Active Users:137 Time:01/06/2024 08:56:44 AM
Re: Sul'dam - Edit 2

Before modification by DomA at 27/05/2012 06:02:55 PM

I think this indicates experienced sul'dam can quickly gain strength and skill, and may well be able to lead real links. Which may be a great substitute for the a'dam.


They did that with three AS training them, though. I don't see that much advantages to the sul'dam leading the circles. I would choose Alivia as circle leader anytime over Bethamin.

As for Caemlyn, I agree with a lot of what you say, but I'm not wholly sure an immediate rescue isn't on the cards. Too much of foreshadowing, and too many mythological parallels, suggest many of the main players will be fighting there.


There's just as many legendary parallels that suggest Caemlyn will well and good fall to the Shadow.

It fits also with the Manetheren parallels being developped lately around Elayne and the Band of the Red Hand. I don't even discount the possibility Elayne gets captured by the Shadow as she travels back inside her palace from Merrilor.... Moghedien hates her. Cyndane would want her if she's told Elayne bears Rand's children. Demandred lusted about LTT's wife... almost certainly because she was his wife. Moridin had surrounded Elayne... and there's the whole "she can't die" thing...

I tend to think the foreshadowing doesn't concern the take-over of Caemlyn but the final battle when the Light will finally attack the BT. That may well be shortly before the strike at SG.

I know most people think Pevara and co. will find a way to escape and give a warning, but I don't share that theory. IMO, it doesn't fit. Why? Because Brandon thought of telling that story as a novella before changing his mind and including the first half of it in TOM. I can't imagine Brandon considered telling as a pre-TOM novella a story in which Pevara's group defeated the dreamspike and escaped to go warn the Light about the BT.

I think their purpose in the story, and why they got hint of the turnings and all, is that Jordan meant them to foresee the upcoming purge and as they can't leave, find a way to hide inside the grounds (which would have been the end of the novella). It would have been very mysterious, as then we wouldn't have had a clue about the dreamspike, and still have no idea about the battle of Caemlyn.

Then TG will start. The Asha'man with the talent for Gateways will eventually figure out to an extent how or why Travelling is blocked there, and they will locate the dreamspike that's very likely inside Taim's palace, and really not easy to reach. I just don't think RJ planned for the two dreamspikes to be defeated from TAR. It may be that channelers who know the key to the dreamspike can Travel - Moridin almost implied as much: don't try to trap me with it, I know the key and it won't work. Knowing the key wouldn't help him much if he's trapped nowhere close from the dreamspike itself... unless the "key" is something you integrate in your Travelling weave to make them work despite the dreamspike. If that's so, the defeat of the dreamspike may come from the Asha'man with the talent managing to get close enough to the Shadow's Travelling ground and figuring out that little detail they modify in their weave that make them work. Because of his talent, he will figure out that little but highly complex detail in their weaves that's different from regular gateway. The second option is very appealling, because Pevara and co. could then Travel to TV without the Shadow even realizing their dreamspike is now useless, and the Light could mount a surprise massive attack on the BT.

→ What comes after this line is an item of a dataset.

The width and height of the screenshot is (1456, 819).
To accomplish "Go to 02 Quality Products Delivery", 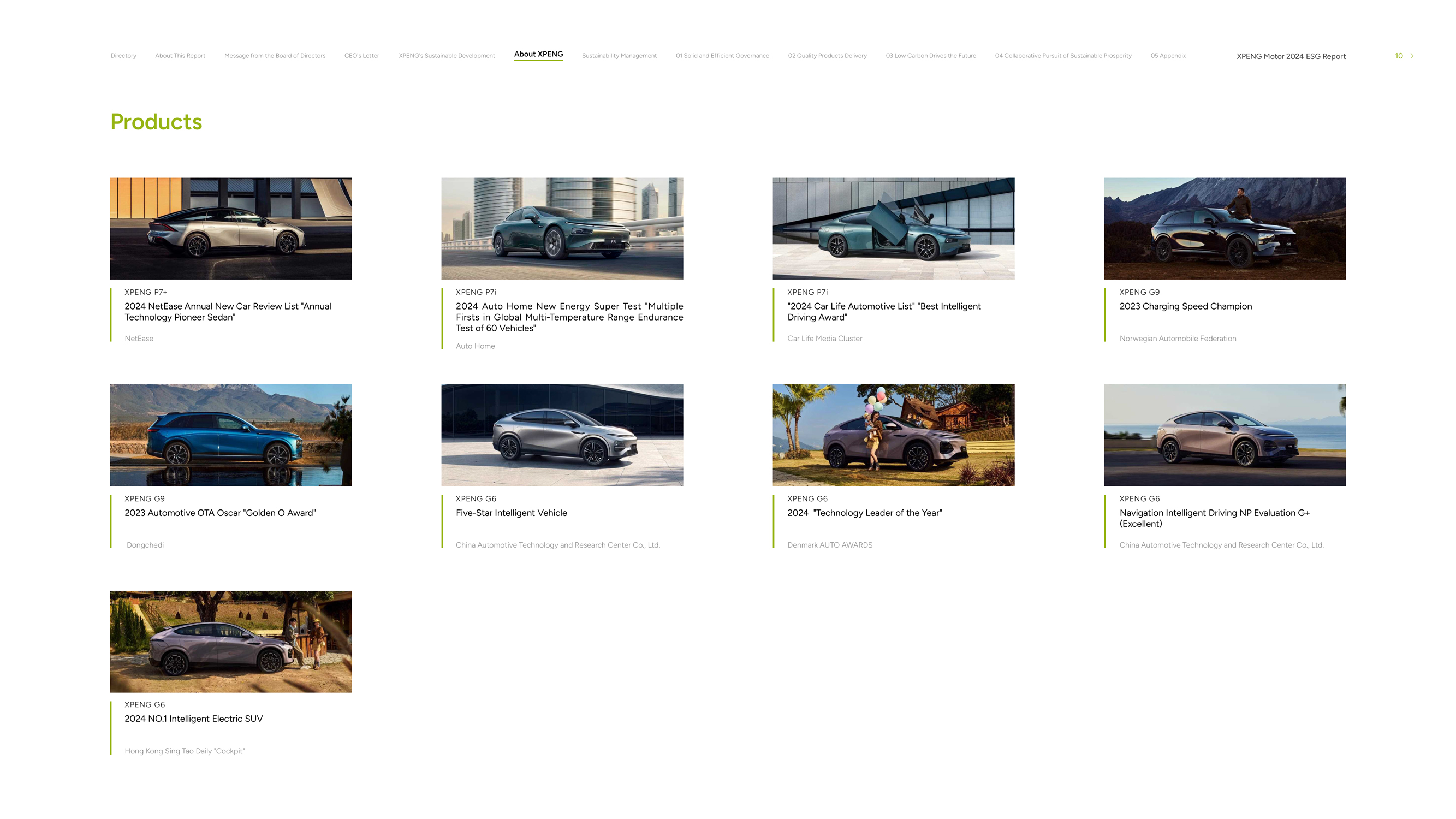I will click(x=827, y=55).
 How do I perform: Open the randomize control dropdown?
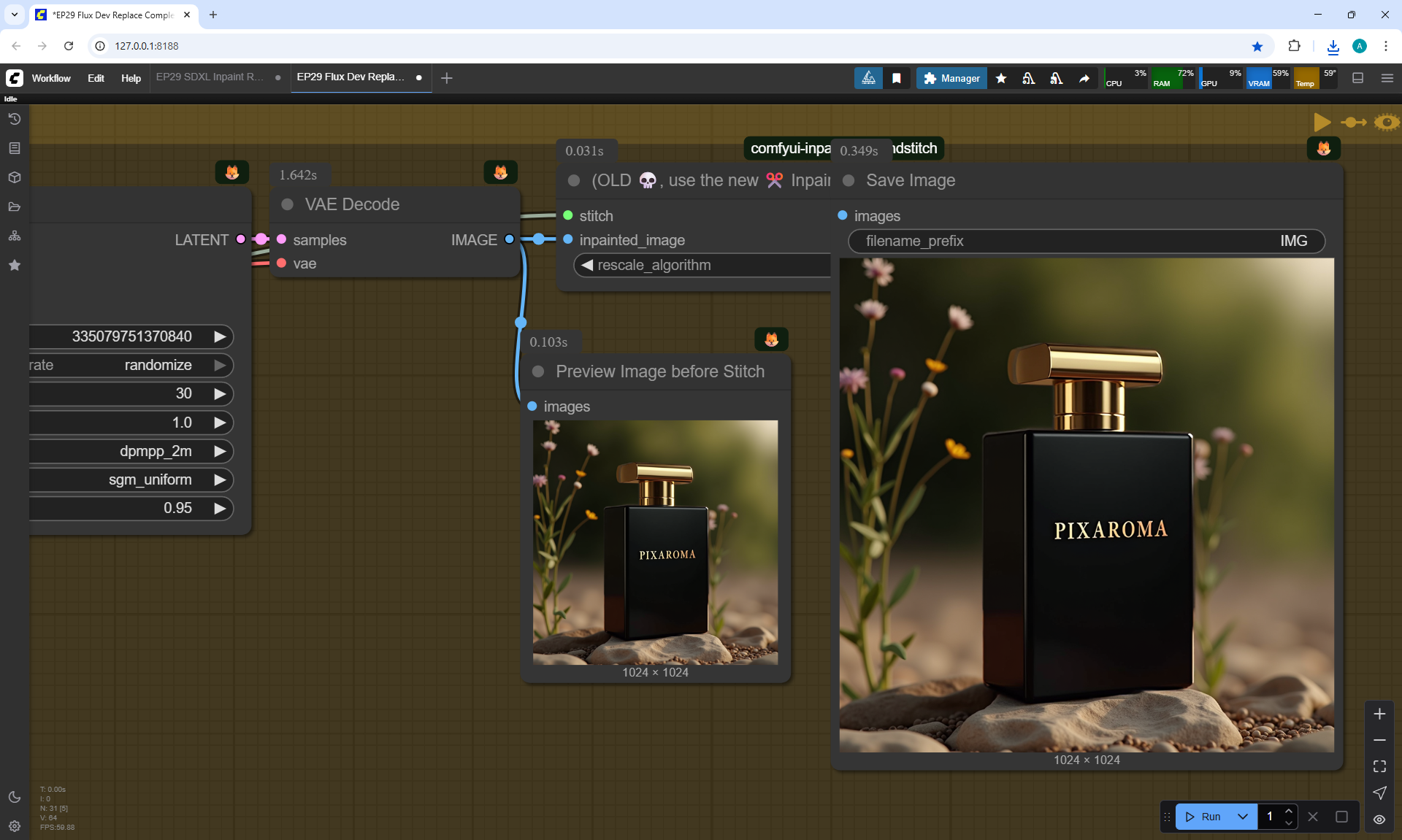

But I'm quite convinced Jordan can't possibly have planned for the Light to rescue Caemlyn or destroy the BT as TG begins. As well seal the Bore right away, while he was at it... Caemlyn is doomed, much as it's doomed in most versions of the Arthurian legend. Don't forget that battle means to explain why Camelot is nowhere around anymore.

In many versions, it comes in two distinct times, by the way: the foes of Arthur first seize his capital. Eventually, Arthur's armies comes to retake it (and in some versions, his wife taken hostage by Mordred) and it's a pretty cataclysmic again - very costly battle for the good guys, death of Arthur and most of his knights etc. There's a tie to Manetheren in all of this... Arthur was often on the continent fighting a massive war when Mordred seized Camelot and his Queen, and his armies had to run back home and met a big defeat.

Unless Brandon has made the mistake of bringing the story way too far ahead and a sizeable part of the book is devoted to pre-Merrilor, pre-battle of Caemlyn events (which I highly doubt), it's too early for the Light to "rescue" anything. It's time for defeats, the bigger the better. How Elayne misinterpreted the info she found, how Mat didn't open Verin's letter as he should have, all speak for a big fiasco.

We'll see, but IMO when Talmanes joins the battle, I believe Merrilor is almost over. Elayne and the Kin will return for the end of the battle, Mat won't be at Merrilor and he won't get back to Caemlyn from Ghenji before it's all over. The cataclysm at Caemlyn is what will convince Mat to go to Tuon and bring the Seanchan to fight the Shadow.